> **Exercise details**
Retype every one of the entries below word for word, leaving the pictures out of your copy.

[Pointing records for text and elements]
## Begin

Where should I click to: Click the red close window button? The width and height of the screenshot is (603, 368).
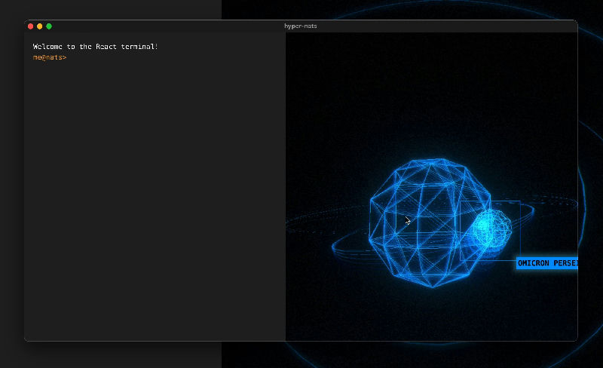(31, 26)
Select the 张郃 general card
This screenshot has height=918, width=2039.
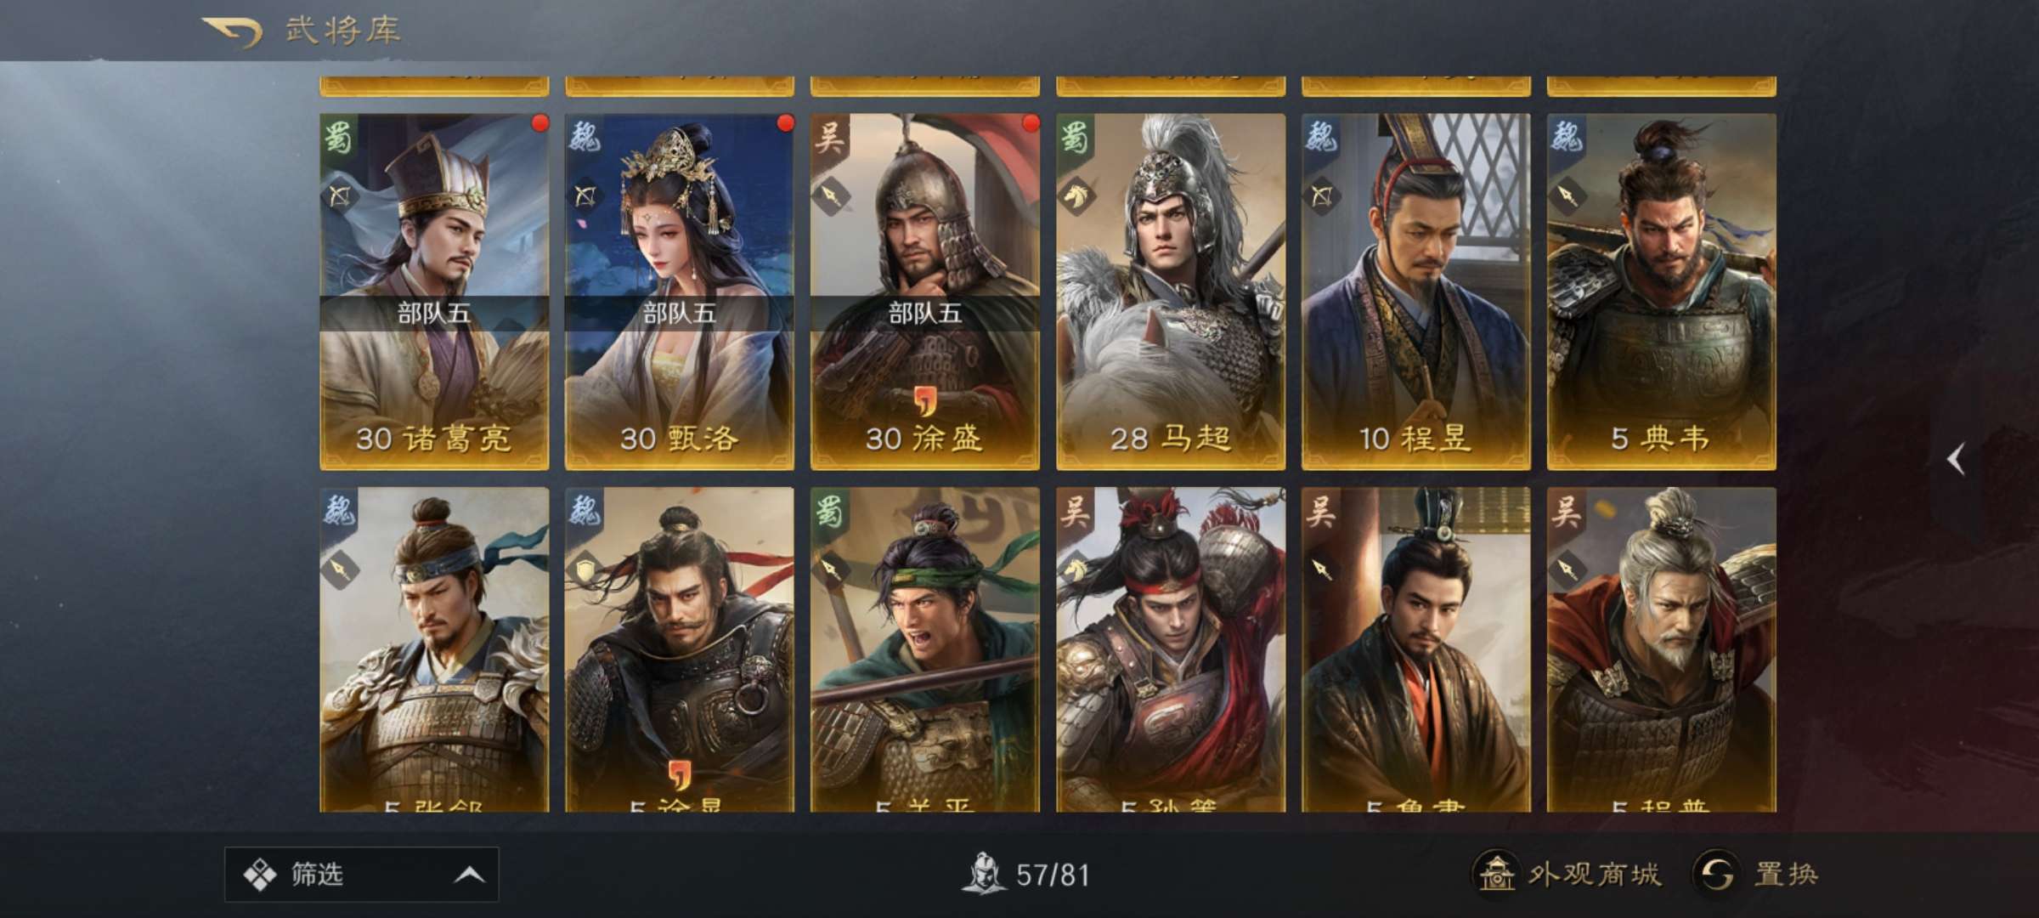434,649
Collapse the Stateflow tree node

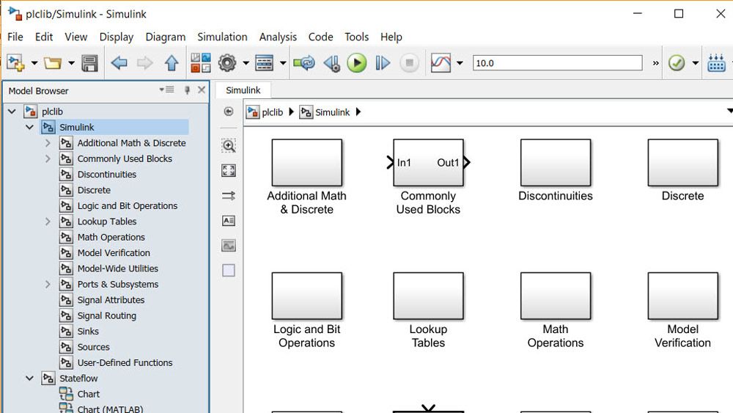click(29, 379)
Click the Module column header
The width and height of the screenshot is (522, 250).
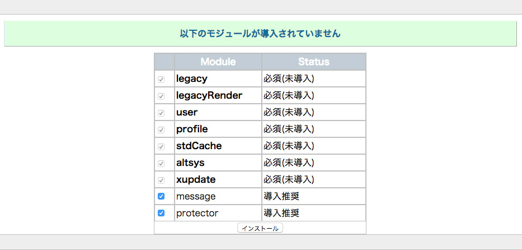[x=218, y=62]
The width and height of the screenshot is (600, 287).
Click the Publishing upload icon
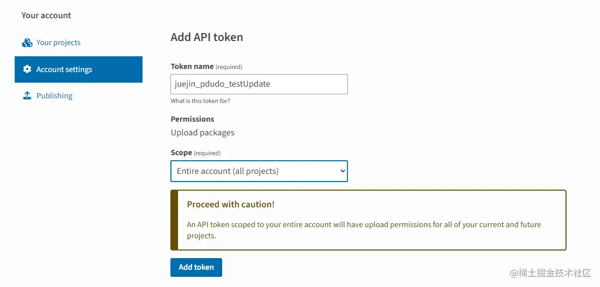click(x=27, y=96)
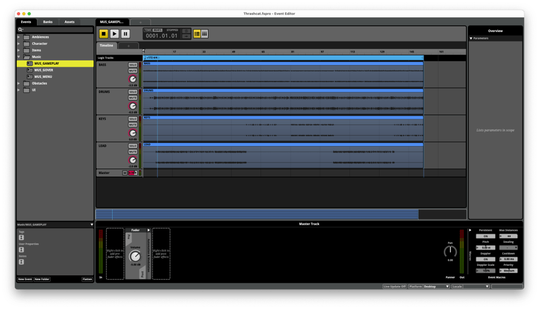Expand the Ambiences folder
Screen dimensions: 539x309
pos(19,37)
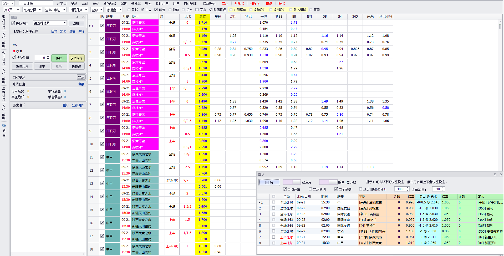
Task: Decrease the delay-delete 3000 value
Action: (408, 190)
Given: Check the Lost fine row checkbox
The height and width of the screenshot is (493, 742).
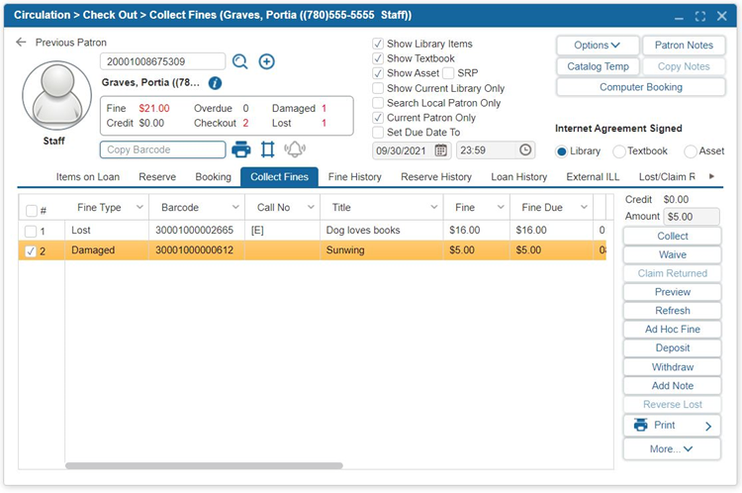Looking at the screenshot, I should [32, 231].
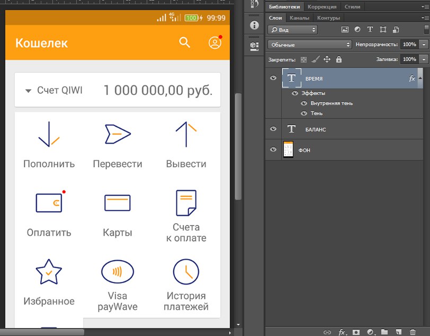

## End

> **Output of the exercise**
Where should I click to: Click the red close window button? The width and height of the screenshot is (603, 368).
(31, 26)
Select the 张郃 general card
This screenshot has height=918, width=2039.
434,649
Collapse the Stateflow tree node

click(29, 379)
Click the Module column header
The width and height of the screenshot is (522, 250).
[x=218, y=62]
The width and height of the screenshot is (600, 287).
Click the Publishing upload icon
click(x=27, y=96)
Expand the Ambiences folder
Screen dimensions: 539x309
pos(19,37)
Task: Decrease the delay-delete 3000 value
Action: (408, 190)
Given: Check the Lost fine row checkbox
The height and width of the screenshot is (493, 742).
Looking at the screenshot, I should [32, 231].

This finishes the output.